以上から,上記推奨が妥当であると判断した。
引用文献
[1] Lee J, Kim ST, Kim K, et al: Tumor Genomic Profiling Guides Patients with Metastatic Gastric Cancer to Targeted Treatment: The VIKTORY Umbrella Trial. Cancer Discov 2019; 9: 1388‒405.
[2] Wang CW, Fang XH: The role of targeted agents in the treatment of advanced gastric cancer: a meta-analysis of randomized controlled trials. Eur Rev Med Pharmacol Sci 2016; 20: 1725‒32.
[3] Marabelle A, Le DT, Ascierto PA, et al: Efficacy of Pembrolizumab in Patients With Noncolorectal High Microsatellite Instability/Mismatch Repair-Deficient Cancer: Results From the PhaseⅡ KEYNOTE-158 Study. J Clin Oncol 2020; 38: 1‒10.
[4] Doebele RC, Drilon A, Paz-Ares L, et al: Entrectinib in patients with advanced or metastatic NTRK fusion-positive solid tumours: integrated analysis of three phase 1‒2 trials. Lancet Oncol 2020; 21: 271‒82.

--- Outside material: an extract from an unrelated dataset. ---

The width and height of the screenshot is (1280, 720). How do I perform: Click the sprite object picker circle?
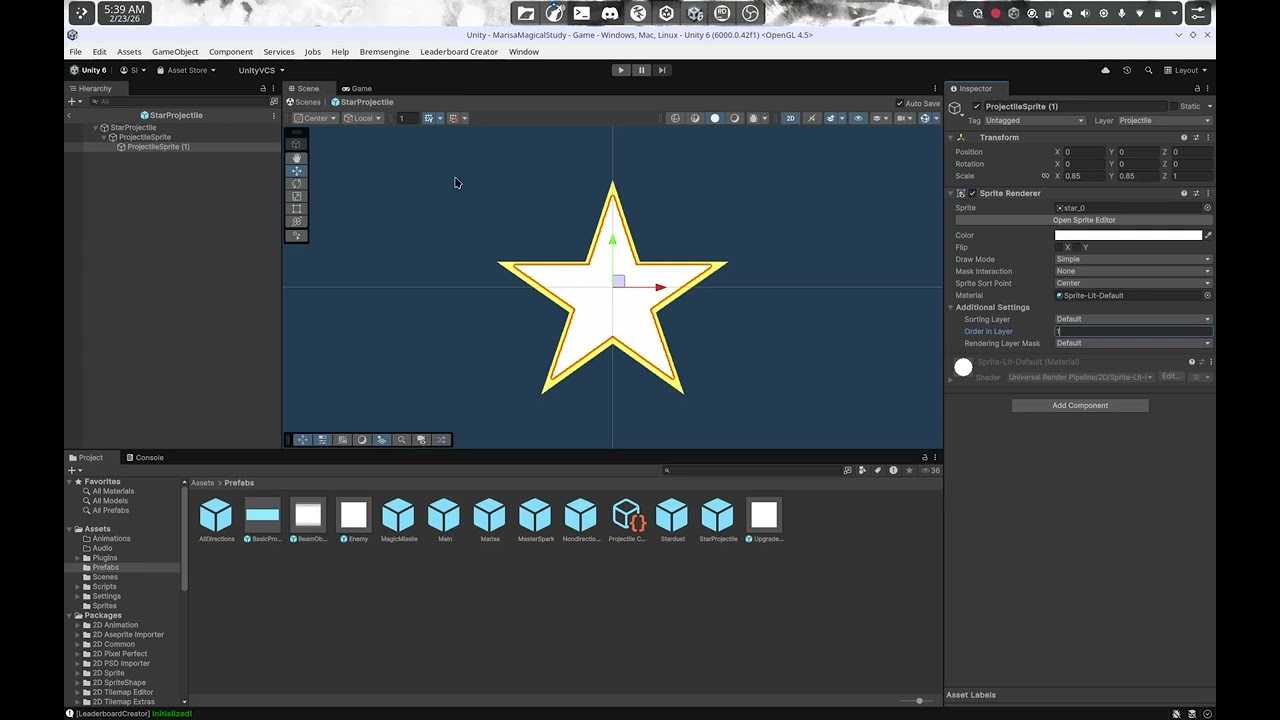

[5] Drilon A, Laetsch TW, Kummar S, et al: Efficacy of Larotrectinib in TRK Fusion-Positive Cancers in Adults and Children. N Engl J Med 2018; 378: 731‒9.
[6] Shinozaki-Ushiku A, Ishikawa S, Komura D, et al: The first case of gastric carcinoma with NTRK rearrangement: identification of a novel ATP1B-NTRK1 fusion. Gastric Cancer 2020; 23: 944‒7.
[7] Kim ST, Banks KC, Lee SH, et al: Prospective feasibility study for using cell-free circulating tumor DNA―guided therapy in refractory metastatic solid cancers: An interim analysis. JCO Precis Oncol 2017; doi: 10.1200/PO.16.00059.